Oleh: Achmad Satori Ismail
KALAU kita mengamati sepintas perkembangan bangsa-bangsa di dunia sekarang ini, kita akan merasa prihatin. Negara-negara yang mayoritas penduduknya umat Islam berada di urutan paling belakang. Negara yang dianggap paling maju diduduki oleh negara yang mayoritas beragama nasrani, disusul oleh negara penganut sintoisme, dan penganut Budha, kemudian diikuti oleh negara penyembah ‘sapi’. Sedangkan negara-negara yang mayoritas muslim selalu menjadi puritan.

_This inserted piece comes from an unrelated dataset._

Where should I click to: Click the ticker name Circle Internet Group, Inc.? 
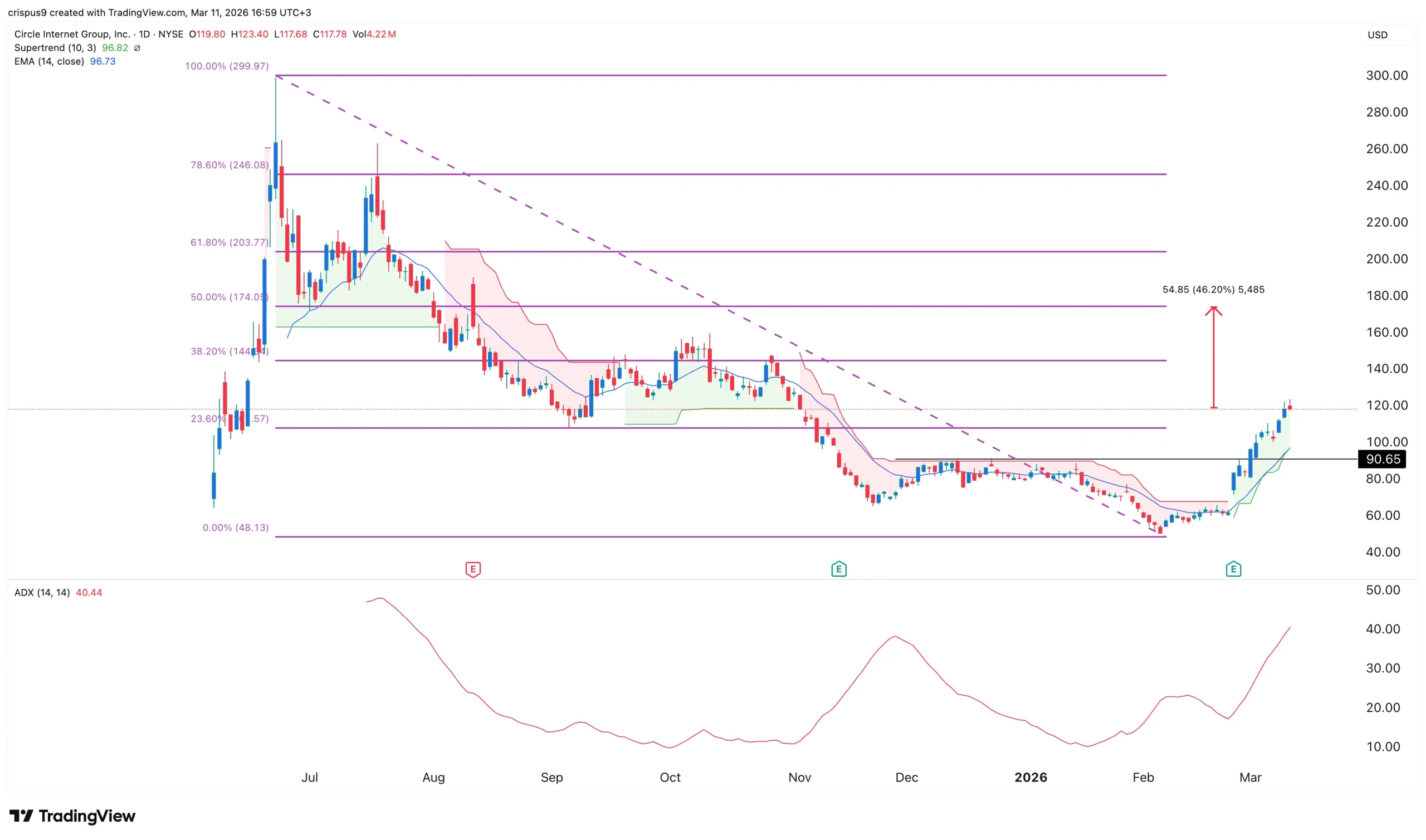tap(72, 34)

Mayoritas Ulama-ulama muslim sering berdalih bahwa keterbelakangan umat Islam ini disebabkan oleh penjajahan negara-negara Barat yang menimpa umat Islam, mulai dari Maroko di sebelah barat sampai ke Merauke di sebelah timur.

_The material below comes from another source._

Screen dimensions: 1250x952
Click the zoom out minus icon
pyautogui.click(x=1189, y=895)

Sebagian lain berpendapat bahwa kemunduran umat Islam terjadi akibat konsep tawakkal yang keliru dan gerakan sufisme yang berpangkal pada zuhud, dalam artian meninggalkan dunia demi akhirat.
BACA JUGA:Â Teknologi Tepat Guna di Era Keemasan Peradaban Islam
Ada sekelompok cendekiawan muslim yang melihat kemunduran umat Islam ini disebabkan jauhnya kaum muslimin dari ajaran murni Islam. Barangkali di sana masih banyak pandangan lain yang amat dipengaruhi oleh keahlian dan spesialisasi masing-masing.
Suatu perbandingan
Sejak 150 tahun yang lalu Jepang masih merupakan masyarakat feodalis yang terbelakang. Sedangkan pada saat itu, sebuah negara yang mayoritas berpenduduk muslim yaitu Mesir, telah memulai langkahnya ke arah kemajuan, pengembangan ilmu pengetahuan dan membangun dunia modern. Penguasa saat itu yaitu Muhammad Ali Basya memahami betul masalah pendidikan dan menyadari apa saja yang bisa mendorong bangsanya ke arah kemajuan dan keluar dari kebodohan dan keterbelakangan.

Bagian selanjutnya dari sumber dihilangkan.